Exercise aim: From the first entry to the last, copy the material exactly as it stands.

Provided records:
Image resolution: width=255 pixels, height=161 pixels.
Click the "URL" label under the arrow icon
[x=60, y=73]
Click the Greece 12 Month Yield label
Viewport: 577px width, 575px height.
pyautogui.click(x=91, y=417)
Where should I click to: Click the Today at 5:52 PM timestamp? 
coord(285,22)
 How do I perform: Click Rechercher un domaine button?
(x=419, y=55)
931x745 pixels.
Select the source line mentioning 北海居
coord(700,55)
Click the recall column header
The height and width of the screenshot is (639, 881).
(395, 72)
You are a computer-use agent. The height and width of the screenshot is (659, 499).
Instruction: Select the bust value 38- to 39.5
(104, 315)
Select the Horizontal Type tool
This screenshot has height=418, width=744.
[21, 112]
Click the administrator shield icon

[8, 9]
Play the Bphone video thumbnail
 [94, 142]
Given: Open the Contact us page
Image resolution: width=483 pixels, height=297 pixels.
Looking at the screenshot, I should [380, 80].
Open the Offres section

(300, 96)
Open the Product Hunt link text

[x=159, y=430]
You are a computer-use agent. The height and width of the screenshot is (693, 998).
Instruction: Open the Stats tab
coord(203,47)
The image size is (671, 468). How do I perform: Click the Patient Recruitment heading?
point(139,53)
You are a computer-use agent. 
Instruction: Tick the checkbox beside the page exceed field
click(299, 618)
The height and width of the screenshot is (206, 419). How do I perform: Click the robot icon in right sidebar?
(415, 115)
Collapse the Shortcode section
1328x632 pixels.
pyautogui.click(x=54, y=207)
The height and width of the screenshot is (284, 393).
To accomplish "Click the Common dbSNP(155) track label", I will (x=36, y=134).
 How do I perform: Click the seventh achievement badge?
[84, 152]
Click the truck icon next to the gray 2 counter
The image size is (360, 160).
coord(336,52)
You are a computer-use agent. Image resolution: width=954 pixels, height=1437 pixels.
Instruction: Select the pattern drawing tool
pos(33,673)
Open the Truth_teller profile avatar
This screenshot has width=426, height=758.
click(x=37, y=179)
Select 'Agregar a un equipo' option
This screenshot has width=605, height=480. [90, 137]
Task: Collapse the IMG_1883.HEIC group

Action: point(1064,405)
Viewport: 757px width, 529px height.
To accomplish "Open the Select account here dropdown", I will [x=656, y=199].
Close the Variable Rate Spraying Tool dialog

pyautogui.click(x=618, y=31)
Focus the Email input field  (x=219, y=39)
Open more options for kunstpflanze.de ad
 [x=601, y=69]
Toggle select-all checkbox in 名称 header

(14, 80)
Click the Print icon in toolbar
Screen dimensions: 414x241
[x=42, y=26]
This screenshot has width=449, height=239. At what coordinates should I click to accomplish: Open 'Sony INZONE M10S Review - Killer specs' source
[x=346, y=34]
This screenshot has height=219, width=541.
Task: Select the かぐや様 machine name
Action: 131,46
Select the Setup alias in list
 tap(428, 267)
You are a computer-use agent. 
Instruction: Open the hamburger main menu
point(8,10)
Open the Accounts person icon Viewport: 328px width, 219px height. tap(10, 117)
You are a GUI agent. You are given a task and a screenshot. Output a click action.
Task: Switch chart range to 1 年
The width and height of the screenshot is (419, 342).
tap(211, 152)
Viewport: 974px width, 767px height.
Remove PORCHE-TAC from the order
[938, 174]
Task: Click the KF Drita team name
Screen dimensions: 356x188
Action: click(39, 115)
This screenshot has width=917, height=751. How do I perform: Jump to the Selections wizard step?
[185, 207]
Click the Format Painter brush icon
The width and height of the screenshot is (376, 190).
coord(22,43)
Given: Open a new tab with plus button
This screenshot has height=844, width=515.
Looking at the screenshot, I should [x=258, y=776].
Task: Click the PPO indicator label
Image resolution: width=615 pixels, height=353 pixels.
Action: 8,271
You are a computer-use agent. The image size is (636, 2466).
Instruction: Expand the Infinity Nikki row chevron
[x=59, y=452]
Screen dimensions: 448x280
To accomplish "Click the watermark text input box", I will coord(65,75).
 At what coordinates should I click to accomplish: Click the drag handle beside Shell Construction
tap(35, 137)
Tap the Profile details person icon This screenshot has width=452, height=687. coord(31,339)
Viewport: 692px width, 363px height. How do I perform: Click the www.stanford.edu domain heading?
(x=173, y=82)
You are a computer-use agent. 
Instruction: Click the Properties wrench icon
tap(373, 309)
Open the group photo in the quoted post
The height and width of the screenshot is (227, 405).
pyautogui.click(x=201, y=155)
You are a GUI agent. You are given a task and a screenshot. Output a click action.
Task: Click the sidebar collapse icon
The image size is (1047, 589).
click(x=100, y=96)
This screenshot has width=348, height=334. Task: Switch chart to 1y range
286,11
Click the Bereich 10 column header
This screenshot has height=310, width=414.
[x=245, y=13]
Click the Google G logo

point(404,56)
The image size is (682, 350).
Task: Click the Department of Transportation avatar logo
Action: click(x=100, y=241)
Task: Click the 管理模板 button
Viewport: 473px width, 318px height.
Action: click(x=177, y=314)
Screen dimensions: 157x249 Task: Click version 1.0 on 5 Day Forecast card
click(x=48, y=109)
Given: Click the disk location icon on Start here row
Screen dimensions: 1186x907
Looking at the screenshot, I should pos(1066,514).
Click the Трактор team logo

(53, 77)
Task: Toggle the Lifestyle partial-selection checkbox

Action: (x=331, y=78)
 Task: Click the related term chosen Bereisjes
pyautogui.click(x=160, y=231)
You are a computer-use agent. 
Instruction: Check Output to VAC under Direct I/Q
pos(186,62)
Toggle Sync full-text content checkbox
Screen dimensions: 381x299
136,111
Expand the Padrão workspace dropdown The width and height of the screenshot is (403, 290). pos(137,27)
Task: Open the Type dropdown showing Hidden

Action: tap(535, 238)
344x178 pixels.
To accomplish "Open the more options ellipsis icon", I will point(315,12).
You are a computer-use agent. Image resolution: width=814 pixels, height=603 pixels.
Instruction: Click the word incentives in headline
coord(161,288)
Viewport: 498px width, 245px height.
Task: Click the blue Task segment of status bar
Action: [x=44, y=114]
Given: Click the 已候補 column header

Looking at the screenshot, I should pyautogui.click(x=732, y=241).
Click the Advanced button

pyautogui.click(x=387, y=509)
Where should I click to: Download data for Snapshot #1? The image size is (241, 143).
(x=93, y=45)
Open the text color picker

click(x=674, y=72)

Response area:
Image resolution: width=255 pixels, height=161 pixels.
Click the "URL" label under the arrow icon
[x=60, y=73]
Click the Greece 12 Month Yield label
Viewport: 577px width, 575px height.
pyautogui.click(x=91, y=417)
Where should I click to: Click the Today at 5:52 PM timestamp? 
coord(285,22)
 How do I perform: Click Rechercher un domaine button?
(x=419, y=55)
931x745 pixels.
Select the source line mentioning 北海居
coord(700,55)
Click the recall column header
The height and width of the screenshot is (639, 881).
(395, 72)
You are a computer-use agent. The height and width of the screenshot is (659, 499).
Instruction: Select the bust value 38- to 39.5
(104, 315)
Select the Horizontal Type tool
This screenshot has height=418, width=744.
[21, 112]
Click the administrator shield icon

[8, 9]
Play the Bphone video thumbnail
 [94, 142]
Given: Open the Contact us page
Image resolution: width=483 pixels, height=297 pixels.
Looking at the screenshot, I should [380, 80].
Open the Offres section

(300, 96)
Open the Product Hunt link text

[x=159, y=430]
You are a computer-use agent. The height and width of the screenshot is (693, 998).
Instruction: Open the Stats tab
coord(203,47)
The image size is (671, 468). How do I perform: Click the Patient Recruitment heading?
point(139,53)
You are a computer-use agent. 
Instruction: Tick the checkbox beside the page exceed field
click(299, 618)
The height and width of the screenshot is (206, 419). How do I perform: Click the robot icon in right sidebar?
(415, 115)
Collapse the Shortcode section
1328x632 pixels.
pyautogui.click(x=54, y=207)
The height and width of the screenshot is (284, 393).
To accomplish "Click the Common dbSNP(155) track label", I will (x=36, y=134).
 How do I perform: Click the seventh achievement badge?
[84, 152]
Click the truck icon next to the gray 2 counter
The image size is (360, 160).
coord(336,52)
You are a computer-use agent. Image resolution: width=954 pixels, height=1437 pixels.
Instruction: Select the pattern drawing tool
pos(33,673)
Open the Truth_teller profile avatar
This screenshot has width=426, height=758.
click(x=37, y=179)
Select 'Agregar a un equipo' option
This screenshot has width=605, height=480. [90, 137]
Task: Collapse the IMG_1883.HEIC group

Action: point(1064,405)
Viewport: 757px width, 529px height.
To accomplish "Open the Select account here dropdown", I will [x=656, y=199].
Close the Variable Rate Spraying Tool dialog

pyautogui.click(x=618, y=31)
Focus the Email input field  (x=219, y=39)
Open more options for kunstpflanze.de ad
 [x=601, y=69]
Toggle select-all checkbox in 名称 header

(14, 80)
Click the Print icon in toolbar
Screen dimensions: 414x241
[x=42, y=26]
This screenshot has width=449, height=239. At what coordinates should I click to accomplish: Open 'Sony INZONE M10S Review - Killer specs' source
[x=346, y=34]
This screenshot has height=219, width=541.
Task: Select the かぐや様 machine name
Action: 131,46
Select the Setup alias in list
 tap(428, 267)
You are a computer-use agent. 
Instruction: Open the hamburger main menu
point(8,10)
Open the Accounts person icon Viewport: 328px width, 219px height. tap(10, 117)
You are a GUI agent. You are given a task and a screenshot. Output a click action.
Task: Switch chart range to 1 年
The width and height of the screenshot is (419, 342).
tap(211, 152)
Viewport: 974px width, 767px height.
Remove PORCHE-TAC from the order
[938, 174]
Task: Click the KF Drita team name
Screen dimensions: 356x188
Action: click(39, 115)
This screenshot has width=917, height=751. How do I perform: Jump to the Selections wizard step?
[185, 207]
Click the Format Painter brush icon
The width and height of the screenshot is (376, 190).
coord(22,43)
Given: Open a new tab with plus button
This screenshot has height=844, width=515.
Looking at the screenshot, I should [x=258, y=776].
Task: Click the PPO indicator label
Image resolution: width=615 pixels, height=353 pixels.
Action: 8,271
You are a computer-use agent. The image size is (636, 2466).
Instruction: Expand the Infinity Nikki row chevron
[x=59, y=452]
Screen dimensions: 448x280
To accomplish "Click the watermark text input box", I will coord(65,75).
 At what coordinates should I click to accomplish: Click the drag handle beside Shell Construction
tap(35, 137)
Tap the Profile details person icon This screenshot has width=452, height=687. coord(31,339)
Viewport: 692px width, 363px height. How do I perform: Click the www.stanford.edu domain heading?
(x=173, y=82)
You are a computer-use agent. 
Instruction: Click the Properties wrench icon
tap(373, 309)
Open the group photo in the quoted post
The height and width of the screenshot is (227, 405).
pyautogui.click(x=201, y=155)
You are a GUI agent. You are given a task and a screenshot. Output a click action.
Task: Click the sidebar collapse icon
The image size is (1047, 589).
click(x=100, y=96)
This screenshot has width=348, height=334. Task: Switch chart to 1y range
286,11
Click the Bereich 10 column header
This screenshot has height=310, width=414.
[x=245, y=13]
Click the Google G logo

point(404,56)
The image size is (682, 350).
Task: Click the Department of Transportation avatar logo
Action: click(x=100, y=241)
Task: Click the 管理模板 button
Viewport: 473px width, 318px height.
Action: click(x=177, y=314)
Screen dimensions: 157x249 Task: Click version 1.0 on 5 Day Forecast card
click(x=48, y=109)
Given: Click the disk location icon on Start here row
Screen dimensions: 1186x907
Looking at the screenshot, I should pos(1066,514).
Click the Трактор team logo

(53, 77)
Task: Toggle the Lifestyle partial-selection checkbox

Action: (x=331, y=78)
 Task: Click the related term chosen Bereisjes
pyautogui.click(x=160, y=231)
You are a computer-use agent. 
Instruction: Check Output to VAC under Direct I/Q
pos(186,62)
Toggle Sync full-text content checkbox
Screen dimensions: 381x299
136,111
Expand the Padrão workspace dropdown The width and height of the screenshot is (403, 290). pos(137,27)
Task: Open the Type dropdown showing Hidden

Action: tap(535, 238)
344x178 pixels.
To accomplish "Open the more options ellipsis icon", I will point(315,12).
You are a computer-use agent. Image resolution: width=814 pixels, height=603 pixels.
Instruction: Click the word incentives in headline
coord(161,288)
Viewport: 498px width, 245px height.
Task: Click the blue Task segment of status bar
Action: [x=44, y=114]
Given: Click the 已候補 column header

Looking at the screenshot, I should pyautogui.click(x=732, y=241).
Click the Advanced button

pyautogui.click(x=387, y=509)
Where should I click to: Download data for Snapshot #1? The image size is (241, 143).
(x=93, y=45)
Open the text color picker

click(x=674, y=72)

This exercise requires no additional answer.